Directions for this task | In the entries below, find the line containing "The height and width of the screenshot is (868, 1395).", then copy it and every later line exactly, ending with the last line.

Items listed in a dataset |
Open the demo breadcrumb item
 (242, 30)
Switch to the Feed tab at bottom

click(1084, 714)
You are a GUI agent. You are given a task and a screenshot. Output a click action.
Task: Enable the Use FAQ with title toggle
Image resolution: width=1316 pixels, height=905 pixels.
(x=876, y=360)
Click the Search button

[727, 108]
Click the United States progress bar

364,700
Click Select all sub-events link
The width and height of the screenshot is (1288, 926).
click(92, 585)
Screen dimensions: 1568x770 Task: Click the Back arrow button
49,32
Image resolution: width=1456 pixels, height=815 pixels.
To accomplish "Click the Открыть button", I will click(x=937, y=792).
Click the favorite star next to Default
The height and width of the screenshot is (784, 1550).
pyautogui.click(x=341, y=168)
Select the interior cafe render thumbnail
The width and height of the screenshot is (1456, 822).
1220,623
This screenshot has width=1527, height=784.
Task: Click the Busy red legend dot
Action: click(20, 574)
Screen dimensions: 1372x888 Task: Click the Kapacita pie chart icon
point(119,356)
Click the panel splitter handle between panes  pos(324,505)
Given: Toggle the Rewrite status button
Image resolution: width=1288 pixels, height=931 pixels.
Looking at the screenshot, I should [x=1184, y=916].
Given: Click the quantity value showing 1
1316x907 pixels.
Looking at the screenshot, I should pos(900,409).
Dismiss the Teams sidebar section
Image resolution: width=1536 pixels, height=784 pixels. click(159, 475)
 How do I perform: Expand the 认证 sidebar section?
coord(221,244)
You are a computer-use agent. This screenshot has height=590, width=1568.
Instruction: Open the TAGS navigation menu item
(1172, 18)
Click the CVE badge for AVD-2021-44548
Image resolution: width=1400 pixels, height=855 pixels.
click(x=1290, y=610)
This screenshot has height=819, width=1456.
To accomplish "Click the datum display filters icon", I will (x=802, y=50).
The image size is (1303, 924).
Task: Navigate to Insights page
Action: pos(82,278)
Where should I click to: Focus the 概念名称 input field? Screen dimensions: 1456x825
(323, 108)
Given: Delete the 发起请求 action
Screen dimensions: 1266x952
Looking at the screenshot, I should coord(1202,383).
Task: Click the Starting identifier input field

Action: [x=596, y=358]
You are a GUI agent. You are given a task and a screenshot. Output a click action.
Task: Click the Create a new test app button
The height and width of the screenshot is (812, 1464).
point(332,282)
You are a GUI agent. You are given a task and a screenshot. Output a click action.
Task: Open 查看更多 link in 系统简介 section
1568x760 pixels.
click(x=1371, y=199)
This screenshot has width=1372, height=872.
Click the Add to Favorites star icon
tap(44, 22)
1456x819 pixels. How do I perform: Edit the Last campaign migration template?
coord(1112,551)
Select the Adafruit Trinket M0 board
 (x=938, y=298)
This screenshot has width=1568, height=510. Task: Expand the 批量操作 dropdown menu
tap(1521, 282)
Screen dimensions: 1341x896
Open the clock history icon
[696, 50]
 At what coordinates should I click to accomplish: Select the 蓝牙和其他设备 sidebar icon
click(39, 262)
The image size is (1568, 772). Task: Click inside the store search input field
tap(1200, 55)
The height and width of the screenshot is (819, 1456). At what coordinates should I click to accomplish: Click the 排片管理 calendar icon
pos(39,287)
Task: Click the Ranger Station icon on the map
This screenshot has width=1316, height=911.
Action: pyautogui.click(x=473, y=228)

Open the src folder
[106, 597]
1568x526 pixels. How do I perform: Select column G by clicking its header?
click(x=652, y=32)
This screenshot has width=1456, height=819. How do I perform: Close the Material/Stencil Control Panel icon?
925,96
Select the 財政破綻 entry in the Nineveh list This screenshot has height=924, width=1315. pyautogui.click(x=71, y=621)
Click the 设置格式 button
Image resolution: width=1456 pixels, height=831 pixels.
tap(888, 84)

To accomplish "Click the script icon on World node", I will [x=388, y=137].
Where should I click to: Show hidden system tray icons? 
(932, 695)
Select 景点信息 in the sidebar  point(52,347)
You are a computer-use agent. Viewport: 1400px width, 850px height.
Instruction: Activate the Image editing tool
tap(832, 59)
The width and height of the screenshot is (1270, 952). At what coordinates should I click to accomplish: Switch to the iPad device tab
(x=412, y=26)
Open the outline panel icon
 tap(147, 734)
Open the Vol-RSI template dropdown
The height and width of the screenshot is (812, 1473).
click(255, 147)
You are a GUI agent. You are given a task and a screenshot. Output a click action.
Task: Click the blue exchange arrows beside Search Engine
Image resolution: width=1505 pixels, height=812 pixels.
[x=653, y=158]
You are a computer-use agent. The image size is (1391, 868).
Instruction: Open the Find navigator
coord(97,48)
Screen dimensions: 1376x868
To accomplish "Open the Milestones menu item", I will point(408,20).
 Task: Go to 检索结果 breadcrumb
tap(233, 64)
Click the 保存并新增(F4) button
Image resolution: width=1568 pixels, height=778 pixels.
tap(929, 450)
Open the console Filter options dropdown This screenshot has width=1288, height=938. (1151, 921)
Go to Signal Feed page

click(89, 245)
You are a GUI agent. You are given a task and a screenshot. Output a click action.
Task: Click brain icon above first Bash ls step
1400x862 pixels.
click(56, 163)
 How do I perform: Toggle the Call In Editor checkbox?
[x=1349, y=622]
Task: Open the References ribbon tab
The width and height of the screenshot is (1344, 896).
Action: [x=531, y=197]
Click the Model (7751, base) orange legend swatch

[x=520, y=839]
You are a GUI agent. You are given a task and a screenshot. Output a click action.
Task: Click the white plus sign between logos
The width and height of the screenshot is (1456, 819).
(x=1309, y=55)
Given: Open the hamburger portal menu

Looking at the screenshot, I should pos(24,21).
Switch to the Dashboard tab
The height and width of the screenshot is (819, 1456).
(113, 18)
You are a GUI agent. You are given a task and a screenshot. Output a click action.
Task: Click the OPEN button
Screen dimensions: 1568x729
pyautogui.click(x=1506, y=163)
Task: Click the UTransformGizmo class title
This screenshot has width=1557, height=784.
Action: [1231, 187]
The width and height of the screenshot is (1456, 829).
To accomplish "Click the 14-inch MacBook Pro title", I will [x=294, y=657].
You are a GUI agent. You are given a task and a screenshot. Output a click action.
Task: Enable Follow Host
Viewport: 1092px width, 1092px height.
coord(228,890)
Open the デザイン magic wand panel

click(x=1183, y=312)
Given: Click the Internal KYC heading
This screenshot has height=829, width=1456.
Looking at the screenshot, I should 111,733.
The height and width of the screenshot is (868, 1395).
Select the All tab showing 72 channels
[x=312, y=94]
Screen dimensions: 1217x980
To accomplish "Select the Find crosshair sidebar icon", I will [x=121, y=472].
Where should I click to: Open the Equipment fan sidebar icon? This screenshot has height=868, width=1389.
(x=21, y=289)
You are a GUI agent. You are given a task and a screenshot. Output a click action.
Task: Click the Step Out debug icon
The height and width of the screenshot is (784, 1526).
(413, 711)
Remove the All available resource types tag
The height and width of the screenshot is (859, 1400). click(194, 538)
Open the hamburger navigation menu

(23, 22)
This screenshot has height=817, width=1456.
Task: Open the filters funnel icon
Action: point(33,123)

Exercise response |
The height and width of the screenshot is (868, 1395).
Select the All tab showing 72 channels
[x=312, y=94]
Screen dimensions: 1217x980
To accomplish "Select the Find crosshair sidebar icon", I will [x=121, y=472].
Where should I click to: Open the Equipment fan sidebar icon? This screenshot has height=868, width=1389.
(x=21, y=289)
You are a GUI agent. You are given a task and a screenshot. Output a click action.
Task: Click the Step Out debug icon
The height and width of the screenshot is (784, 1526).
(413, 711)
Remove the All available resource types tag
The height and width of the screenshot is (859, 1400). click(194, 538)
Open the hamburger navigation menu

(23, 22)
This screenshot has height=817, width=1456.
Task: Open the filters funnel icon
Action: point(33,123)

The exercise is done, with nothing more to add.